Two sequences are considered different if their lengths differ, or there is a valid index $i$ in sequence such that at time $i$, The dogs holding ball differ in both sequences.
QUICK EXPLANATION
- The total number of sequences ending at position $p$ can be categorized into sequences coming from left side and paths coming from right side to the last dog in sequence.
- Let DP[p] denote the number of paths coming from left side. All paths coming from left to (p-1) position can be extended to pth position. So DP[p] includes DP[p-1]. Also, If Dog at position (p-2) has skill 2, it can directly pass the ball to pth dog, thus DP[p] including DP[p-2] in this case. The third case is when the ball moves from position (p-3) to (p-1) to (p-2) to pth position. For this to happen, both dogs at positions (p-3) and (p-2) should have skill level 2. If they do have the skill, DP[p] include DP[p-3] since all paths ending at (p-3) position can end at pth position in this case.
- Paths coming from right side and ending at pth dog reach (p-1) and follows either of the two pattern, $1, 3 \ldots (x-2), x, (x-1), (x-3), \ldots 4, 2$ or $1, 3, \ldots (x-2), x, (x+1), (x-1), (x-3) \ldots 4, 2$ where position (p-1) represent 1 in patterns, the start point for both patterns. We have to count the number of such patterns in $O(1)$ time. If $z$ is the number of sequences in the above pattern we can complete, then we have $DP[p-1]*z$ paths ending at pth position coming from the right side.
- For finding the number of values of $x$ for each pattern, all that matters is the position of the nearest dog with skill 1 to the right of pth dog.
EXPLANATION
This problem can go to become way complicated if we are not careful enough in avoiding overcounting sequences. So, Without ado, I am going to divide sequences into two types.
- The sequences which reach position p moving from the left side in the last step.
- The sequences which reach position p moving from the right side in the last step.
For counting sequences of the first type, we shall use dynamic programming. Let DP[p] denote the number of sequences of first type ending at position $p$. Assuming we have calculated DP[i] for all $i < p$, we need to calculate DP[p]. There are three different ways we can reach pth position, from position (p-1), from position (p-2) and from position (p-3) to (p-1) to (p-2) to p.

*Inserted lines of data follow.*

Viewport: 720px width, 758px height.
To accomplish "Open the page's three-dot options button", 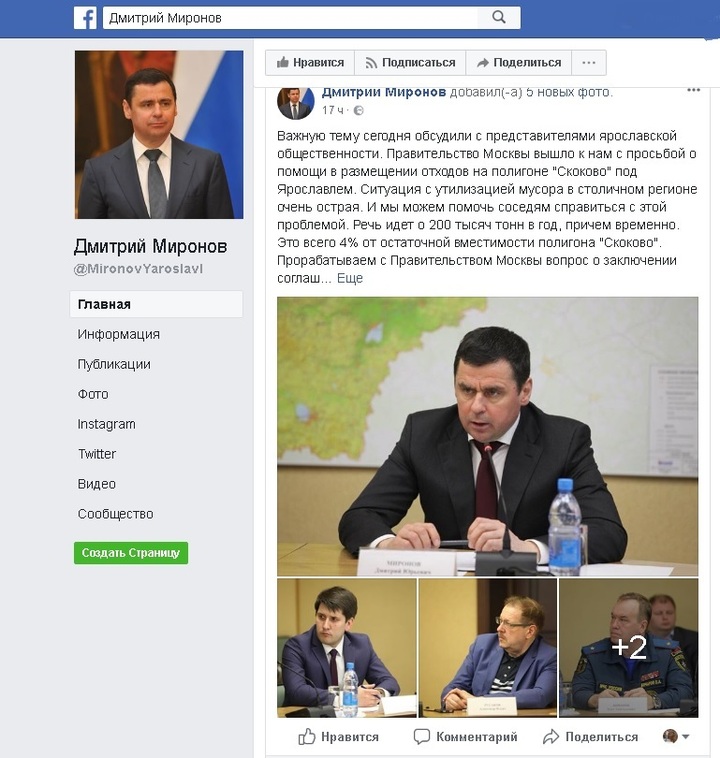I will click(x=588, y=63).

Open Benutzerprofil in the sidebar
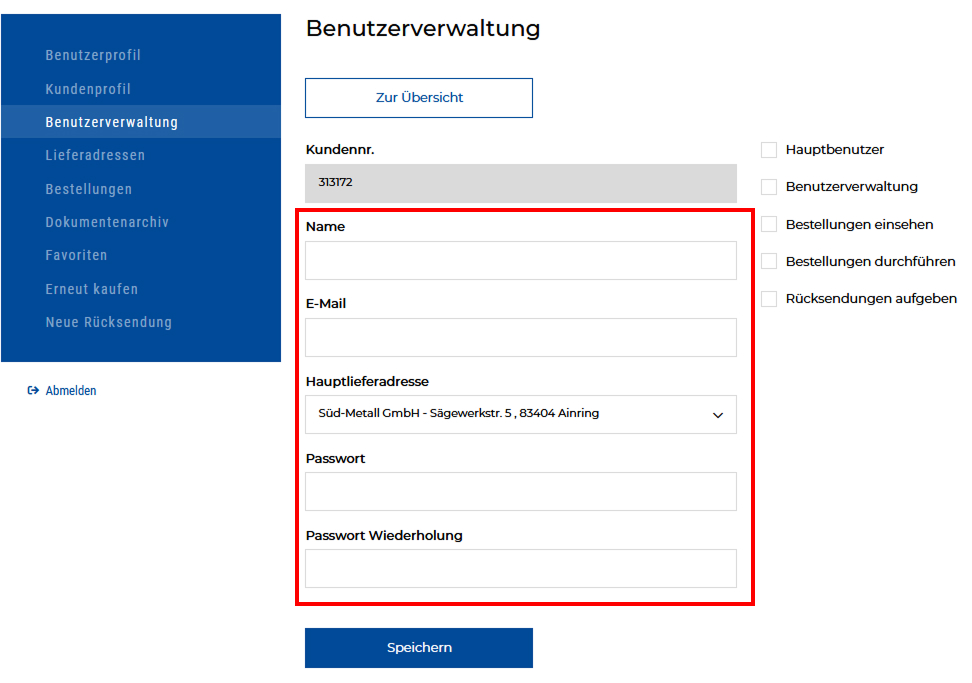93,55
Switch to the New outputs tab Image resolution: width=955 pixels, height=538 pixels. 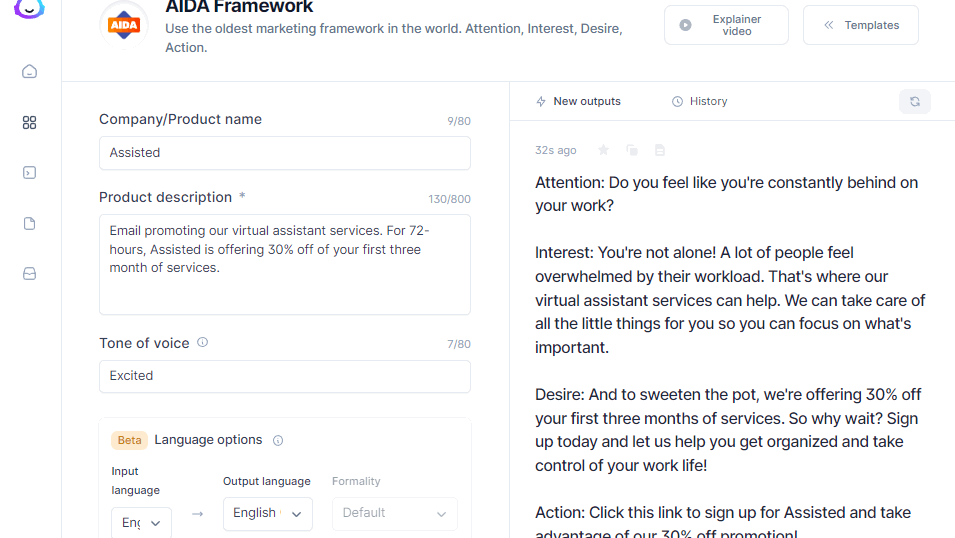(x=578, y=101)
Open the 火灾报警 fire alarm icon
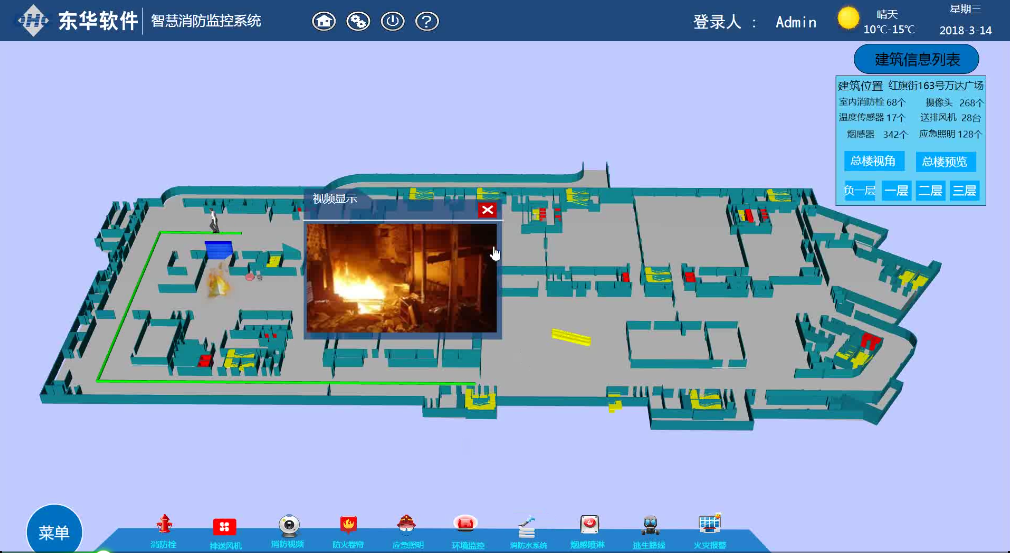 710,526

We can always move from position (p-1) to position p (assuming position p is unvisited) irrespective of skills, So, we add DP[p-1] to DP[p] Since all sequences ending at position (p-1) can now be extended to position p.
For moving from position (p-2) to position p directly, The dog at position (p-2) should have 2 as skill. If the condition is satisfied, we add DP[p-2] to DP[p] Since all sequences ending at position (p-2) can now be extended to position p.
In the third case, The ball moves from position (p-3) to (p-1) to (p-2) to position p. For this, both the dogs at positions (p-2) and at position (p-3) should have skill power 2. If the condition is satisfied, Every path ending at position (p-3) can now be extended to position p (different from the first two). So we add DP[p-3] to DP[p] in this case.
We have calculated the number of all possible sequences ending at a given position which move from left side to pth position in the last move.
For the sequences moving from right at last step and ending at pth position, at some point reach (p-1) position and from there, can follow only two patterns to reach pth position. So dog at position (p-1) is required to have skill 2, otherwise, there is no sequence ending at position p from the right side.
Refer the two possible patterns below which are possible. (In following patterns, 1 denote position (p-1), 2 denote position p and so on).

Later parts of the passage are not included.